* _What is expected_:
Write out the passage of the reflection on Conrad's novel between "Of course, there" and "the African people.", inclusive.

┌─ Selected extract

What is the “Heart of Darkness”?

I am enjoying this my second reading through of Conrad’s The Heart of Darkness.  I am seeing a lot I missed the first time.  The question that Jon Alder has pressed me on is, “What is the Heart of Darkness”?  I am finding this a truly helpful question.

Of course, there is within each of us a heart full of darkness.  Who can know it?  I am convinced that some of what Conrad is working through in this story is how dark the heart of man truly is, especially when those things that hold back that darkness (accountability, convention, tradition, culture) are stripped away, as with someone spending a great deal of time in the bush of Africa.

And I am sure given the context, that some of the darkness Conrad is examining is at a colonial level as the “Man” seeks to do this thing to the African people.

But one of the better thoughts I have had is how powerful an image darkness is on its own merits.  Physical darkness is fear inducing.  Mental darkness is common to all of us, and how often we can be brought there in this world of shadows.  One of the more compelling images of this early on is the slave on the coast who is unmercifully beaten and a few days later, “I saw him, later, for several days, sitting in a bit of shade looking very sick and trying to recover himself; afterwards he arose and went out — and the wilderness without a sound took him into its bosom again.”

Another great image of this darkness, its vastness physically in respect to the size of Africa, is just a few lines before the story teller says, “And outside, the silent wilderness surrounding this cleared speck on the earth struck me as something great and invincible, like evil or truth, waiting patiently for the passing away of this fantastic invasion.”

I hope the rest of you are enjoying this as well.

└─
┌─ Recorded data

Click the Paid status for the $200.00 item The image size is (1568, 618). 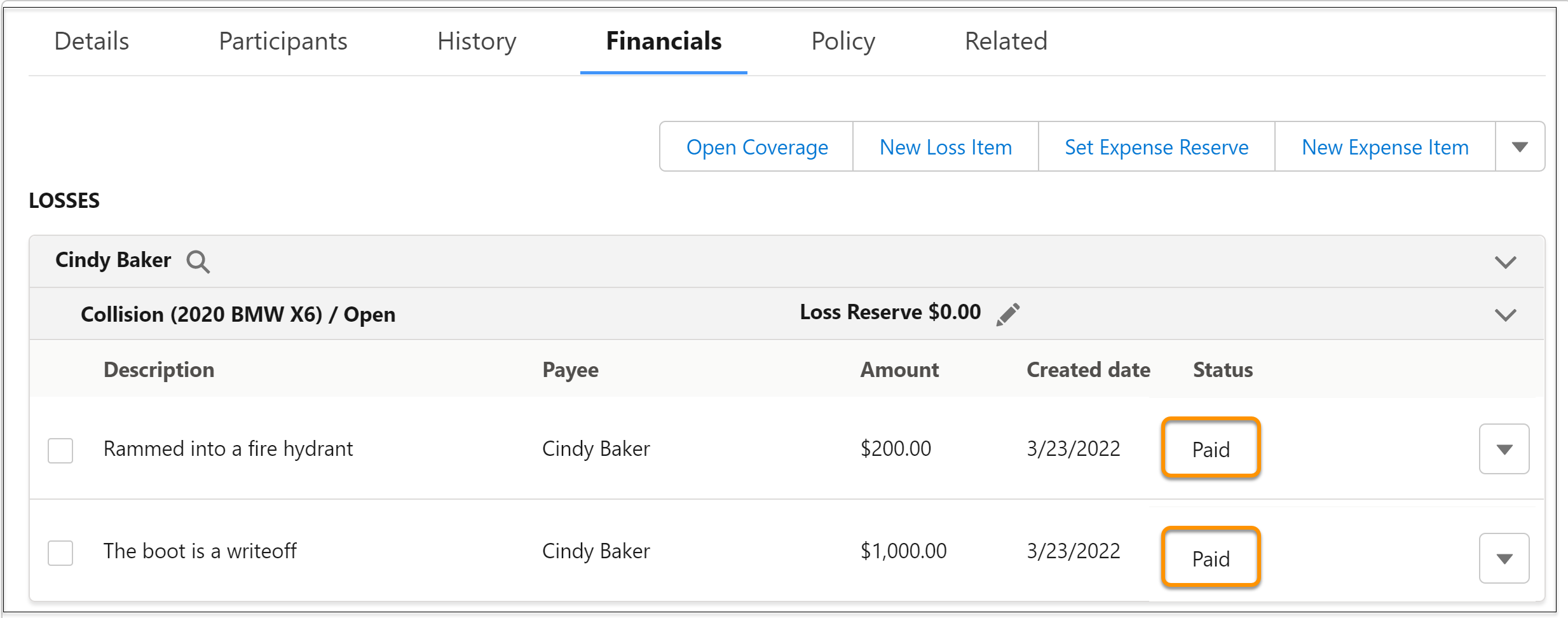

└─

* _Expected answer_:
Of course, there is within each of us a heart full of darkness.  Who can know it?  I am convinced that some of what Conrad is working through in this story is how dark the heart of man truly is, especially when those things that hold back that darkness (accountability, convention, tradition, culture) are stripped away, as with someone spending a great deal of time in the bush of Africa.

And I am sure given the context, that some of the darkness Conrad is examining is at a colonial level as the “Man” seeks to do this thing to the African people.